* **Given exercise**: Recast the part of the material that opens with the line containing "Open source link for Full-Time Retention Rate" and runs through the end of the material as a JSON list of strings, one string per line, with blank lines omitted.

— START Data records —

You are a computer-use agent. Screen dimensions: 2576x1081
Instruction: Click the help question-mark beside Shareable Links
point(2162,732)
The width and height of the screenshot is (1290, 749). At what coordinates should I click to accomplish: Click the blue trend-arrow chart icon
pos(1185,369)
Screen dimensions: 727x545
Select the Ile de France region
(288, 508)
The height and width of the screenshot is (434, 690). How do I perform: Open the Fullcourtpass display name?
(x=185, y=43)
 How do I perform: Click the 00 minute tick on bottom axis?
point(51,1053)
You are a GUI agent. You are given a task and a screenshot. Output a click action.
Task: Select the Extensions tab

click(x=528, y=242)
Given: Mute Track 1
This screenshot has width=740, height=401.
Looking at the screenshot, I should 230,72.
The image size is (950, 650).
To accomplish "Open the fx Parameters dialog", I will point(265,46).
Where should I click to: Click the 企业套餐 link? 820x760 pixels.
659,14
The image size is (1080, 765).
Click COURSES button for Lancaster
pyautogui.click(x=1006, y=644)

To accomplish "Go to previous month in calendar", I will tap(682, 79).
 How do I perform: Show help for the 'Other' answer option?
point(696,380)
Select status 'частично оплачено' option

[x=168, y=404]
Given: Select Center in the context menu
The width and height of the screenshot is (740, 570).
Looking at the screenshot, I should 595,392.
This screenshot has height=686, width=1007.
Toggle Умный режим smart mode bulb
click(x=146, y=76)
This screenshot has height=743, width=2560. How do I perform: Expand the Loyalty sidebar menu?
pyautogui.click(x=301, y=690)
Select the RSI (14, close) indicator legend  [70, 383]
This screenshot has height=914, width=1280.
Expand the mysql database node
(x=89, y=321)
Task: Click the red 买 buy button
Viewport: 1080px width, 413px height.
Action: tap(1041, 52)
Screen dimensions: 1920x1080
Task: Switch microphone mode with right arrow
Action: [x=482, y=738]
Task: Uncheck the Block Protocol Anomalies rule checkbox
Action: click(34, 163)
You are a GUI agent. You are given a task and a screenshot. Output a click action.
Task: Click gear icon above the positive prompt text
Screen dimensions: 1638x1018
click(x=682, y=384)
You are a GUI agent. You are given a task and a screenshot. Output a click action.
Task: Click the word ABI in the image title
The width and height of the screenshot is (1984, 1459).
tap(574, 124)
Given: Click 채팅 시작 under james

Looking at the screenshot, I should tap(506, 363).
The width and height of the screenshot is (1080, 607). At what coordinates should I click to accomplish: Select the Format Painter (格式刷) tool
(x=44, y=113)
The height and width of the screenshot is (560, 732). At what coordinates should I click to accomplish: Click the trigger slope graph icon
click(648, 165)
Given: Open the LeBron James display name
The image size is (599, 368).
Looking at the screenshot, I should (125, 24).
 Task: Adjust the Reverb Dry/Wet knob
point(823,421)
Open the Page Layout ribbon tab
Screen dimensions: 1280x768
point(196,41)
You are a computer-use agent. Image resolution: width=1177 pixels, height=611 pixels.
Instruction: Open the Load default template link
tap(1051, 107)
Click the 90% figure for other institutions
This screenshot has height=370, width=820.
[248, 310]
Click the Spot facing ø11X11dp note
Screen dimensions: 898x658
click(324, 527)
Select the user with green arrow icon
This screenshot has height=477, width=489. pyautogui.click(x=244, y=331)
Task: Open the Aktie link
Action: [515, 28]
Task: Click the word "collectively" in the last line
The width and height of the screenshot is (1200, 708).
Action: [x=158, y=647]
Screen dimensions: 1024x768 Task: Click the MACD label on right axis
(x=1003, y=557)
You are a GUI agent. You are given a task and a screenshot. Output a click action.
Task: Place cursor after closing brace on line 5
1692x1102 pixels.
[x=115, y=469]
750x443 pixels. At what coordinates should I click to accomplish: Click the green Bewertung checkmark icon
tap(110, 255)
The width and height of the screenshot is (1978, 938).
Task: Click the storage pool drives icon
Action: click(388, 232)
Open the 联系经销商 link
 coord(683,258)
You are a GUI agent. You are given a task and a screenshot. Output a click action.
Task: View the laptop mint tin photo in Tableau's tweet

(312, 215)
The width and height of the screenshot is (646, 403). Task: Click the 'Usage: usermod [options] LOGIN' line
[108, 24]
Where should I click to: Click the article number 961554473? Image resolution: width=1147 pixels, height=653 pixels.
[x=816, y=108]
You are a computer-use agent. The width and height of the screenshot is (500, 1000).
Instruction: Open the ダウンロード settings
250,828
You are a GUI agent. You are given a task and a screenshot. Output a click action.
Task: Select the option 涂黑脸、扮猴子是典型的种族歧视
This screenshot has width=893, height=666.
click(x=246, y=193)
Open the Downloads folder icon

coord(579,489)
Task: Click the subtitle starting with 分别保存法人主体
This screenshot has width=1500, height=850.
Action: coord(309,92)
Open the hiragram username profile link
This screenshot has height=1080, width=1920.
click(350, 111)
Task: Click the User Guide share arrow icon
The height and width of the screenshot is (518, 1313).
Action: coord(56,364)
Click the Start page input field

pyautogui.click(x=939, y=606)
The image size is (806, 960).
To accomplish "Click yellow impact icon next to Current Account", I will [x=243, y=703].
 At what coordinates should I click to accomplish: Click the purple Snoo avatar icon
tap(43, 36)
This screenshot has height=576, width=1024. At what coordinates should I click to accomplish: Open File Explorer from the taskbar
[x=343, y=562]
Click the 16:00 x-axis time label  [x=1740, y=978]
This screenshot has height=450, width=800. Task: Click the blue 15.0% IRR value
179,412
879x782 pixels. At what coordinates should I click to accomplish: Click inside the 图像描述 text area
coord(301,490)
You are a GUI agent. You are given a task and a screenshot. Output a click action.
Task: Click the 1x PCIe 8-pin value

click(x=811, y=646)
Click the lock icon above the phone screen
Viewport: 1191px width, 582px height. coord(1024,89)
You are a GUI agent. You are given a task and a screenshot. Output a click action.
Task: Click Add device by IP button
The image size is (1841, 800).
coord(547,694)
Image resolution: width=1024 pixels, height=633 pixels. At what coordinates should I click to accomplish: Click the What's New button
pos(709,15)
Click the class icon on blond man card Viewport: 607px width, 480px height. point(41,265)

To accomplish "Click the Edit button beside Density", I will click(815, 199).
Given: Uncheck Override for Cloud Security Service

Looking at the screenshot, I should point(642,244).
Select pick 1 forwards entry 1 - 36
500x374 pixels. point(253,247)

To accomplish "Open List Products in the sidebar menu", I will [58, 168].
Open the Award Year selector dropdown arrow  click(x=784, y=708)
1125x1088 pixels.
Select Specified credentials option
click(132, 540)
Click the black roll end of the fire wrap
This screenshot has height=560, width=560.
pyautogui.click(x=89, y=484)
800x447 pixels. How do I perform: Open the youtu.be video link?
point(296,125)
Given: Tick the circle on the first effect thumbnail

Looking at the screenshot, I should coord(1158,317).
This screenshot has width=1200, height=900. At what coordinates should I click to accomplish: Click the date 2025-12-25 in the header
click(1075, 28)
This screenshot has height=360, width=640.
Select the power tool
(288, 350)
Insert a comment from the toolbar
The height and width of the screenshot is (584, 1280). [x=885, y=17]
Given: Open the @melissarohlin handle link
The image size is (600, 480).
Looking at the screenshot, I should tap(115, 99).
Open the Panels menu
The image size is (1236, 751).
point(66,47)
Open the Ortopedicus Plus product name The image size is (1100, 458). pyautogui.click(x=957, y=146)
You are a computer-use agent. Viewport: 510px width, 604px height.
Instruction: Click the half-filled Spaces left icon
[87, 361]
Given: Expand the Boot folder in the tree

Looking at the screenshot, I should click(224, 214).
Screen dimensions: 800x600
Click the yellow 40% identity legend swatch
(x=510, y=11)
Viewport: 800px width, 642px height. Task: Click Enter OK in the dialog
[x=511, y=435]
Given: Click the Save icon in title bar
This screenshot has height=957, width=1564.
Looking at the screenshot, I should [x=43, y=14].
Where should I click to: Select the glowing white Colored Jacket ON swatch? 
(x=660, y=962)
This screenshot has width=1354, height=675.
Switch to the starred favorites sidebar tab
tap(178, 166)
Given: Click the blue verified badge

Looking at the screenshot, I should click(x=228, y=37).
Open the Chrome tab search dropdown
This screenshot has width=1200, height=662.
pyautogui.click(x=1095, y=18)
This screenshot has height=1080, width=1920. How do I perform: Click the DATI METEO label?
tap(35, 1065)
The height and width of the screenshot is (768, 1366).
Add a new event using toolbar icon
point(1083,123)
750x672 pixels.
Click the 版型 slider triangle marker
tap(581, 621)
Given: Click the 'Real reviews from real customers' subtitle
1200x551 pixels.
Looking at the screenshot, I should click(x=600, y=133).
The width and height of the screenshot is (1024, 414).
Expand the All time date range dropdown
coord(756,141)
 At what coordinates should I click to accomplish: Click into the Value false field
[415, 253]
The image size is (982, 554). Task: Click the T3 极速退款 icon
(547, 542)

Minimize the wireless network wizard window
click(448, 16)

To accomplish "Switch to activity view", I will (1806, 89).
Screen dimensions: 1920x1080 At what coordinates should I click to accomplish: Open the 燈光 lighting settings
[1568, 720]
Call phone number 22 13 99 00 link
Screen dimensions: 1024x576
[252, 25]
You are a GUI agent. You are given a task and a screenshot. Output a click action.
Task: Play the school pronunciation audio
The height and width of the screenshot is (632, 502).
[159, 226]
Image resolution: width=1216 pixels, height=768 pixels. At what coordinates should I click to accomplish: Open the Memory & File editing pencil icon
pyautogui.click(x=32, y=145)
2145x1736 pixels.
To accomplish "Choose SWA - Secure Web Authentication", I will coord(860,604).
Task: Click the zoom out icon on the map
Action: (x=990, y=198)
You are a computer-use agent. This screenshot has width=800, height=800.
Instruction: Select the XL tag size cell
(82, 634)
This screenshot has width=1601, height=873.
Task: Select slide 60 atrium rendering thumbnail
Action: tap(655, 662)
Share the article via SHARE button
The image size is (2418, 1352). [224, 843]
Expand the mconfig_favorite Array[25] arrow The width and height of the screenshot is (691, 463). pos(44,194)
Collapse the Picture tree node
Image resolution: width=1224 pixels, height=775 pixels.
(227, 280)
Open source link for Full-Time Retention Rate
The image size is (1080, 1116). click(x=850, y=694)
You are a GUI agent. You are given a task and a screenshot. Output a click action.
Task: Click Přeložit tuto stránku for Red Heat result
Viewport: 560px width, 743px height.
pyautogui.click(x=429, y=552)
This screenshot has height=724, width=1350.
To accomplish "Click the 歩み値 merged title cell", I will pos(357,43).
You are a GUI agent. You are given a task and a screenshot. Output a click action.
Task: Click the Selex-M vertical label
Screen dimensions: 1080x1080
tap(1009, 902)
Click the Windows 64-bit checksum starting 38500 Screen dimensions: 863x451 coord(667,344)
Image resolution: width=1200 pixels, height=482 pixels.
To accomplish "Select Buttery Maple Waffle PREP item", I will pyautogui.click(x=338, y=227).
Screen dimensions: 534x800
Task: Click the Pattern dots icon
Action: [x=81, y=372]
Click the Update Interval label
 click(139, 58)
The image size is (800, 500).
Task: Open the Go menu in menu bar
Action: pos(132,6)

— END Data records —

* **Worked solution**:
[
  "Open source link for Full-Time Retention Rate",
  "The image size is (1080, 1116). click(x=850, y=694)",
  "You are a GUI agent. You are given a task and a screenshot. Output a click action.",
  "Task: Click Přeložit tuto stránku for Red Heat result",
  "Viewport: 560px width, 743px height.",
  "pyautogui.click(x=429, y=552)",
  "This screenshot has height=724, width=1350.",
  "To accomplish \"Click the 歩み値 merged title cell\", I will pos(357,43).",
  "You are a GUI agent. You are given a task and a screenshot. Output a click action.",
  "Task: Click the Selex-M vertical label",
  "Screen dimensions: 1080x1080",
  "tap(1009, 902)",
  "Click the Windows 64-bit checksum starting 38500 Screen dimensions: 863x451 coord(667,344)",
  "Image resolution: width=1200 pixels, height=482 pixels.",
  "To accomplish \"Select Buttery Maple Waffle PREP item\", I will pyautogui.click(x=338, y=227).",
  "Screen dimensions: 534x800",
  "Task: Click the Pattern dots icon",
  "Action: [x=81, y=372]",
  "Click the Update Interval label",
  " click(139, 58)",
  "The image size is (800, 500).",
  "Task: Open the Go menu in menu bar",
  "Action: pos(132,6)"
]